Naquele tempo: Disse Jesus aos seus discípulos: “Ditosos os olhos que veem o que vós vedes. Pois vos afirmo que muitos profetas e reis desejaram ver o que vós vedes, e não o viram; e ouvir o que vós ouvis, e não o ouviram”. Nisto, porém, levantou-se um certo doutor da Lei, que Lhe disse para O experimentar: “Mestre, que devo eu fazer para possuir a vida eterna?” Jesus perguntou-lhe: “Que é que está escrito na Lei? Como lês tu?” Ele, respondendo, disse: “Amarás o Senhor teu Deus com todo o teu coração, com toda a tua alma, com todas as tuas forças, e com todo o teu espírito; e o teu próximo como a ti mesmo.” Jesus disse-lhes: “ Respondeste bem; faz isso, e viverás.” Ele, porém, querendo justificar-se disse a Jesus: “ E quem é o meu próximo?” Jesus então, retomando a palavra, disse: “Um homem descia de Jerusalém para Jericó, e caiu nas mãos dos ladrões, que o despojaram; além disto, depois de o terem espancado, retiraram-se, deixando-o meio morto. Aconteceu, entretanto, passar pelo mesmo caminho um sacerdote: viu-o, mas passou de largo. Igualmente um levita, de passagem por aquele sítio, viu-o também, mas passou adiante. Um samaritano, porém, que ia seu caminho, chegou perto dele; e, quando o viu, encheu-se de compaixão. Aproximou-se, pois, e ligou-lhes as feridas, deitando-lhes em cima azeite e vinho. Em seguida lá o acomodou sobre a própria montada, levou-o à estalagem, e tratou dele. No dia seguinte, puxou por dois denários, e deu-os ao estalajadeiro, dizendo: Trata dele; e tudo o que gastares a mais, eu to pagarei, quando voltar a passar. Qual destes três te parece que te parece que foi o próximo daquele que caiu nas mãos dos ladrões?” “Foi, respondeu ele, o que usou com ele de misericórdia.” Jesus, então, disse-lhe: “Vai, e faz também o mesmo.”
Traduções das leituras extraídas do Missal Quotidiano por Pe. Gaspar Lefebvre OSB (beneditino da Abadia de Santo André) – Bruges, Bélgica: Biblica, 1963 (com adaptações).
Comentário do dia
São Gregório de Nissa (c. 335-395), monge, bispo.
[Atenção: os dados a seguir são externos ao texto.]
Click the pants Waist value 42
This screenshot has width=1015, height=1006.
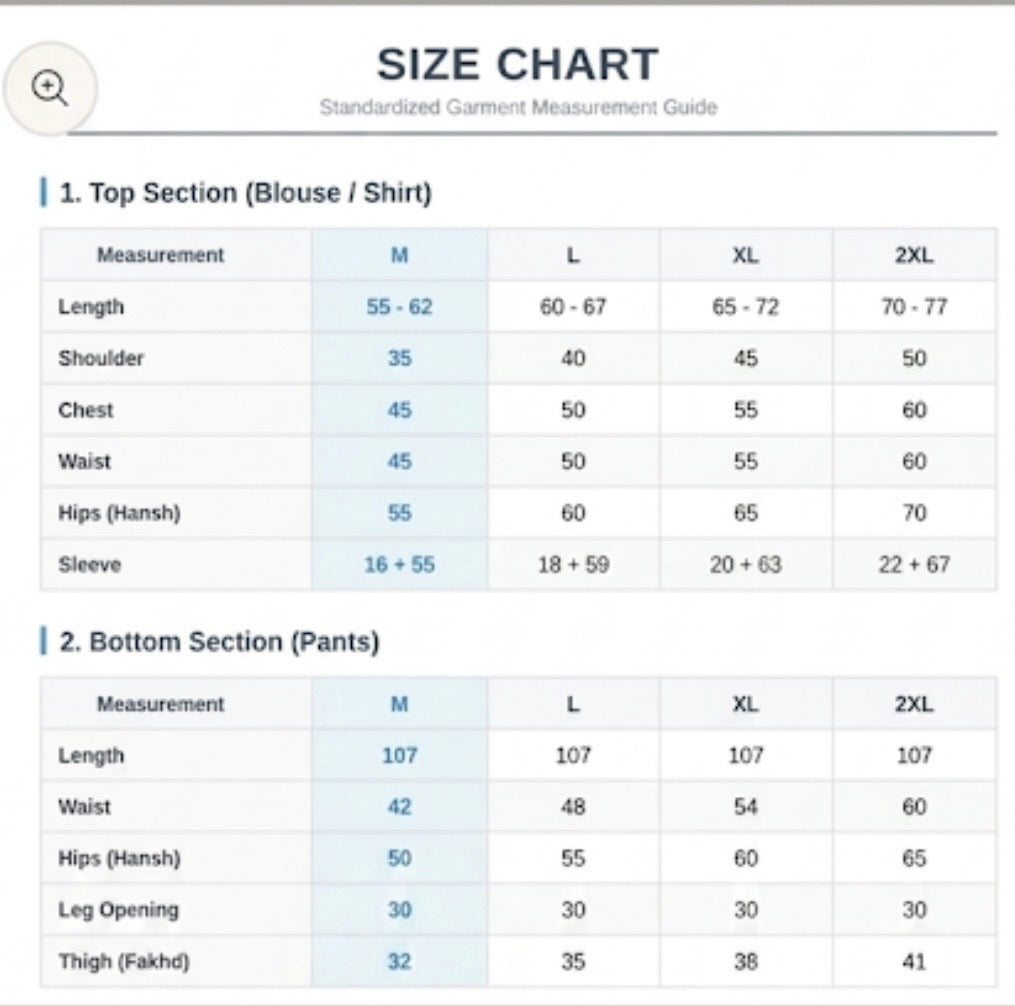point(399,807)
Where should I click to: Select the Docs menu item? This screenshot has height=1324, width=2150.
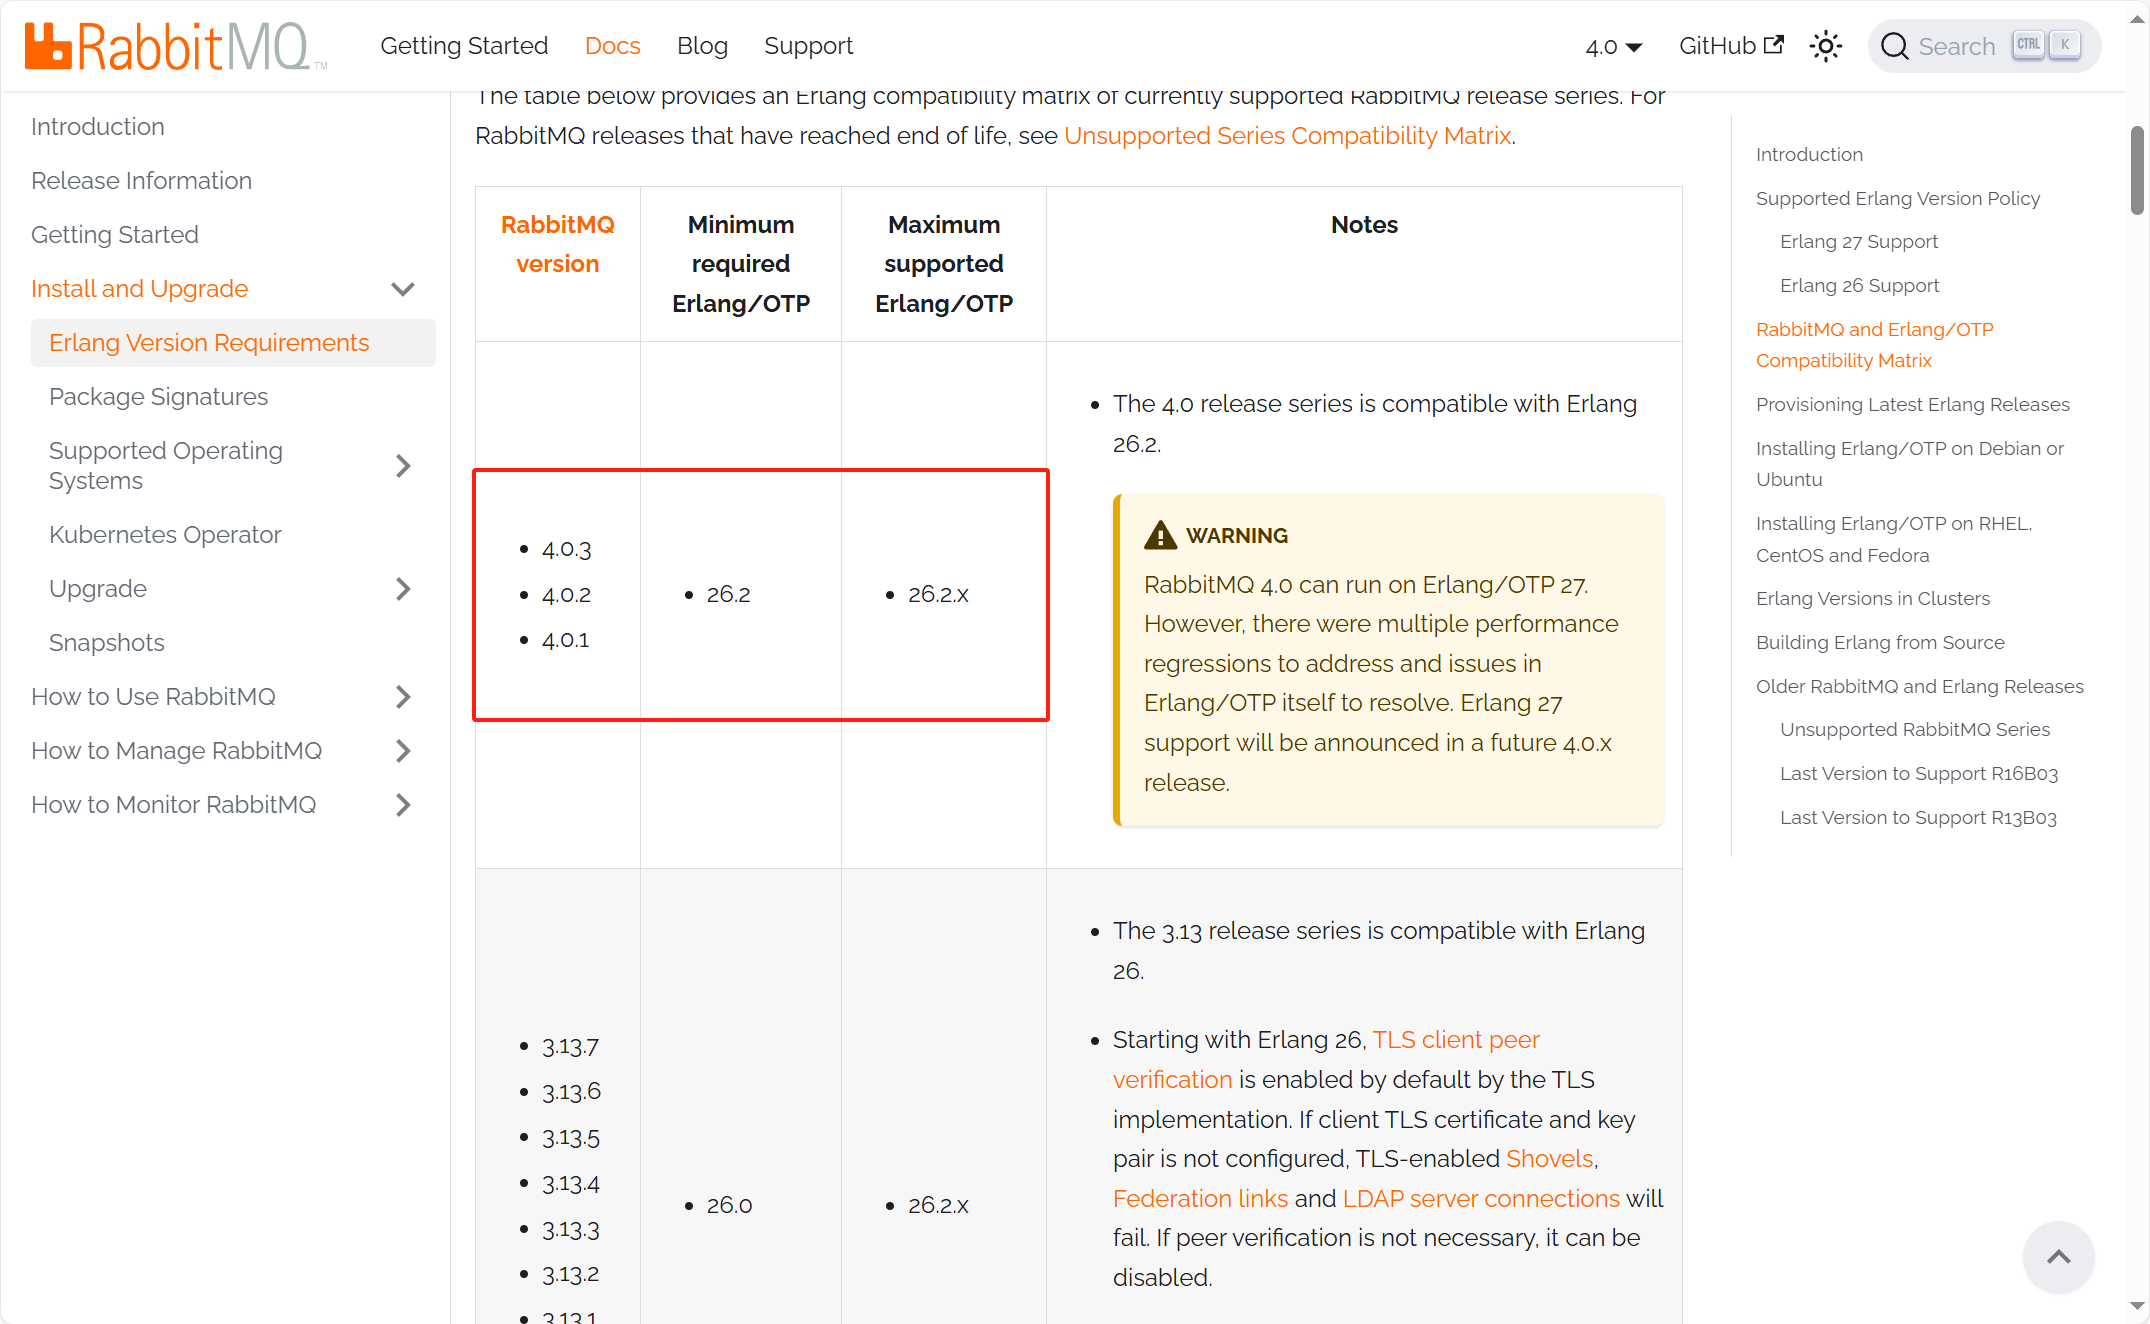click(x=612, y=46)
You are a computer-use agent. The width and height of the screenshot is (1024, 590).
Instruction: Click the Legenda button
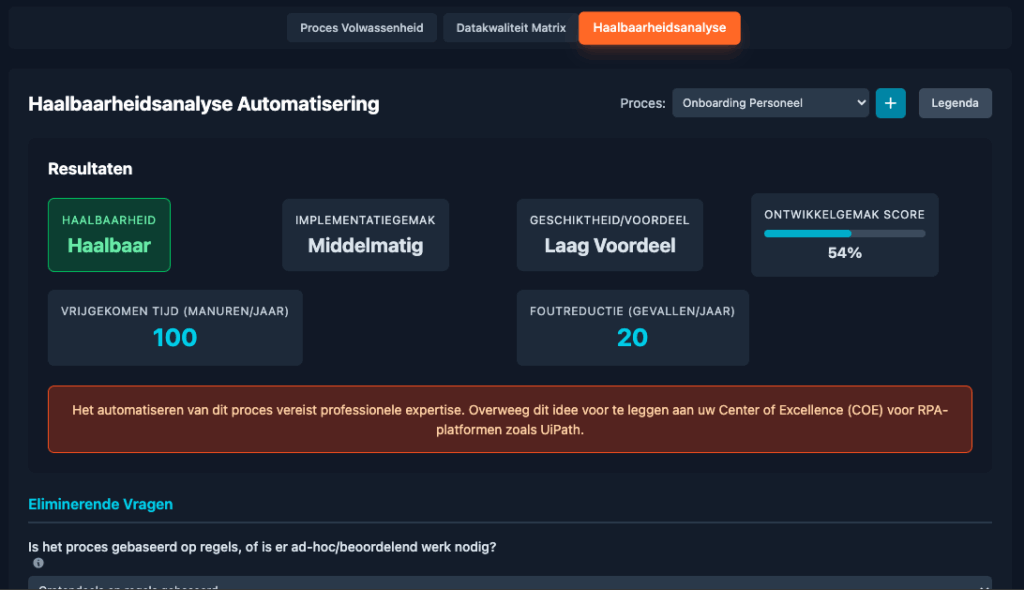click(954, 103)
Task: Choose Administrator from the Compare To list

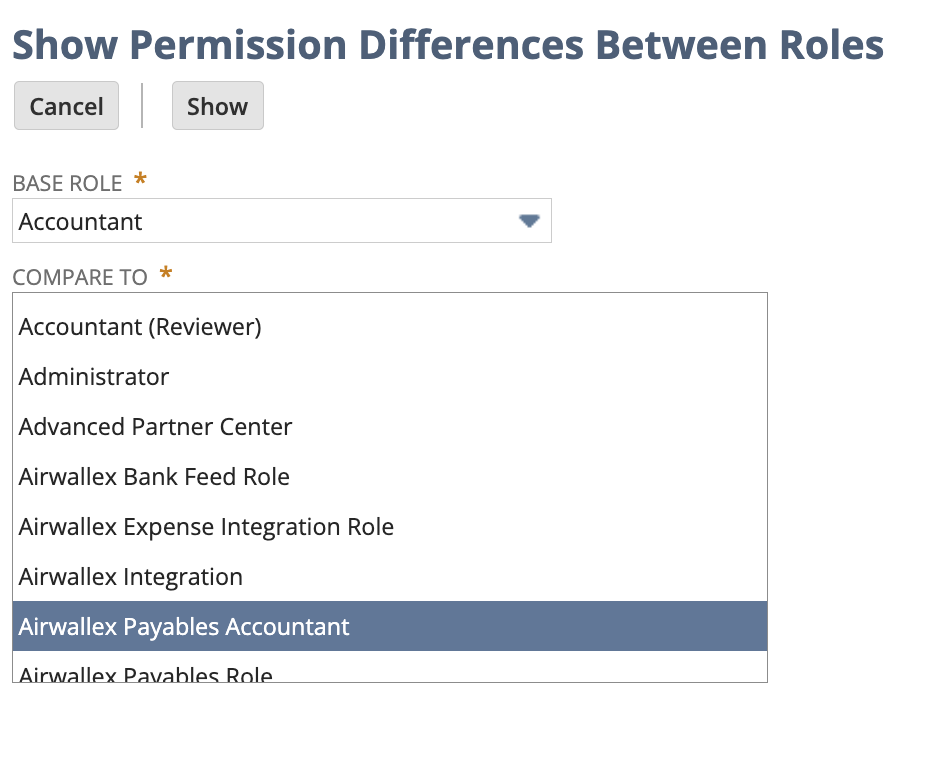Action: (94, 377)
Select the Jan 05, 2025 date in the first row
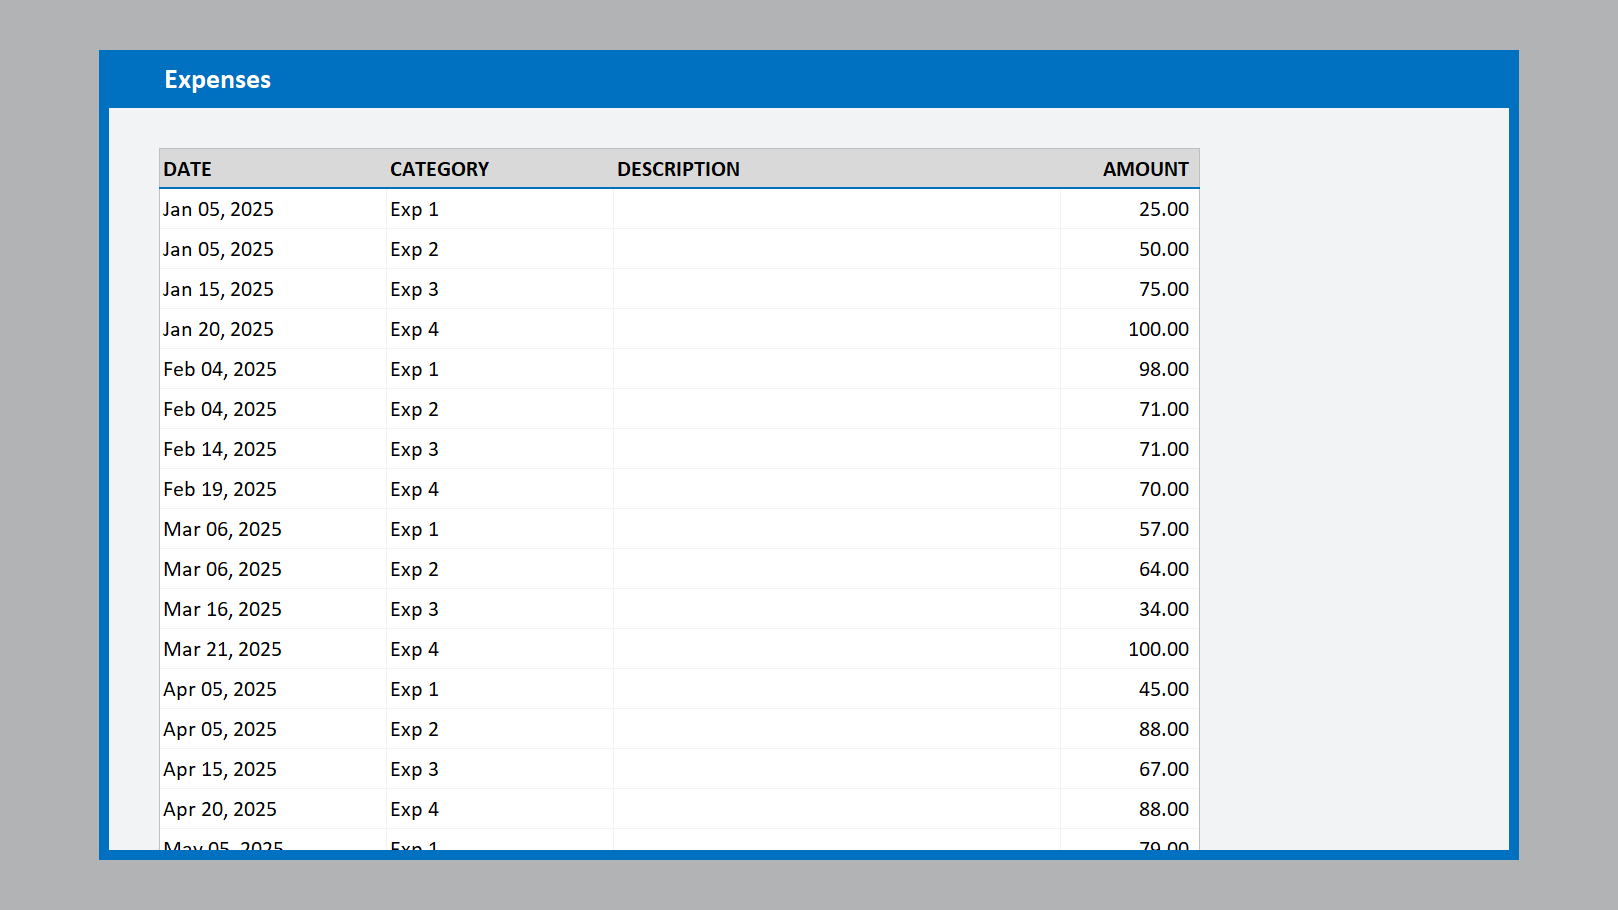This screenshot has width=1618, height=910. pos(218,209)
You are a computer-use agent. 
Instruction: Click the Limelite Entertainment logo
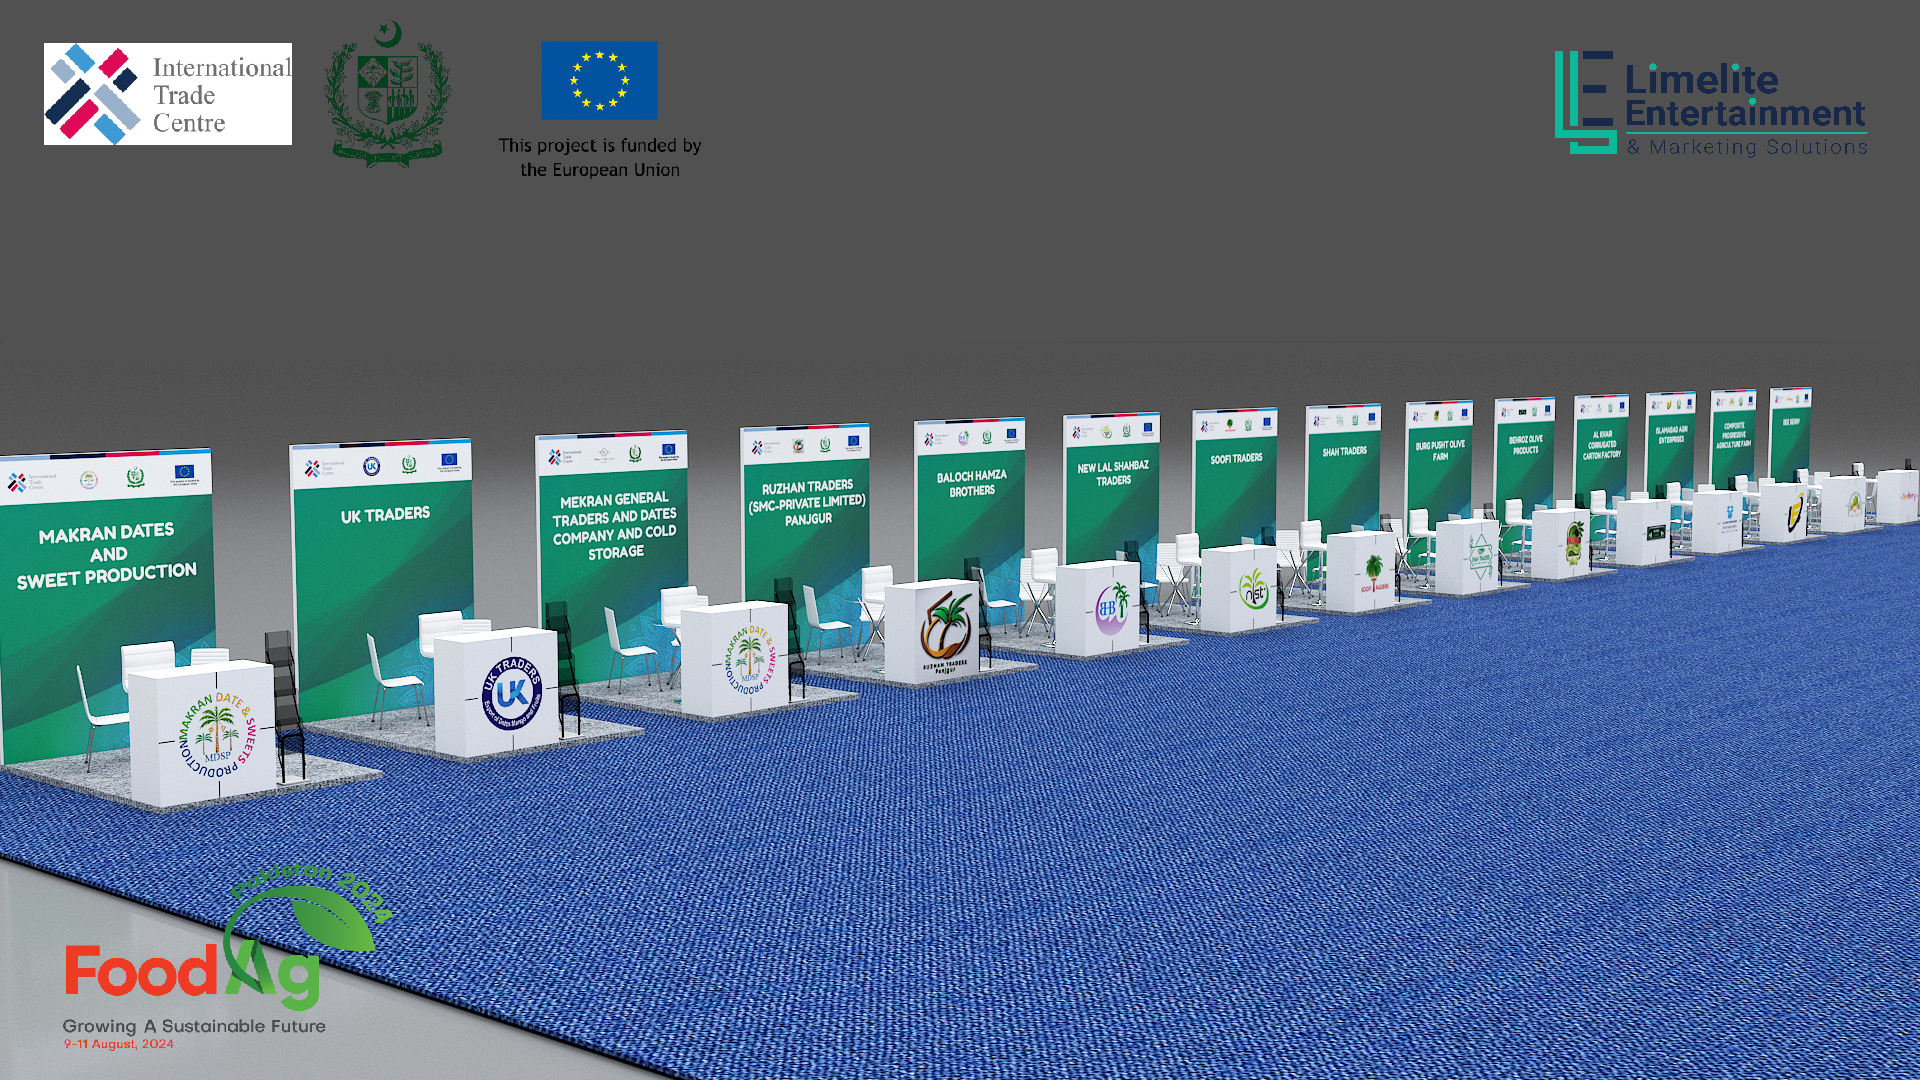pos(1710,103)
Homilia 15 sobre o Cântico dos Cânticos (extraído do site Evangelho Quotidiano, apud Per Ipsum; acesso em 07/08/2013 às 22:53h).
O bom Samaritano
“Este é o meu amado; este é o meu amigo, mulheres de Jerusalém” (Ct 5, 16). A Esposa do Cântico mostra aquele que procurava, dizendo: “Eis Quem eu procuro, Aquele que, para Se tornar nosso irmão, veio de Judá. Tornou-Se amigo daquele que caiu nas mãos dos salteadores; curou as suas feridas com azeite, vinho e ligaduras; içou-o para a Sua própria montada; levou-o para uma estalagem; deu duas moedas de prata para que cuidassem dele; e prometeu pagar, quando regressasse, o que tivessem gastado no cumprimento das suas ordens”. Cada um destes detalhes tem um significado bem evidente.
O doutor da Lei tentou o Senhor e quis mostrar a sua superioridade em relação aos outros, dizendo: “E quem é o meu próximo? ” O Verbo expõe-lhe então, sob a forma de uma narrativa, toda a história sagrada da misericórdia: conta a queda do homem, a emboscada dos salteadores, o roubo da veste incorruptível, as feridas do pecado, a invasão causada pela morte em metade da nossa natureza (uma vez que a nossa alma permanece imortal), a passagem inútil da Lei (uma vez que nem o sacerdote nem o Levita trataram das feridas daquele que tinha caído nas mãos dos salteadores).
“Era, na verdade, impossível que o sangue dos touros e dos carneiros apagasse o pecado” (Heb 10, 4): só o podia fazer Aquele que revestiu toda a natureza humana: a dos judeus, dos samaritanos, dos gregos, numa palavra, de toda a humanidade. Com o Seu corpo, que é a montada, Ele veio ao encontro da miséria do homem. Curou as suas feridas, fê-lo repousar na Sua própria montada, fez da Sua Misericórdia uma estalagem, onde todos os que penam e se vergam sob o seu fardo encontram repouso (cf. Mt 11, 28).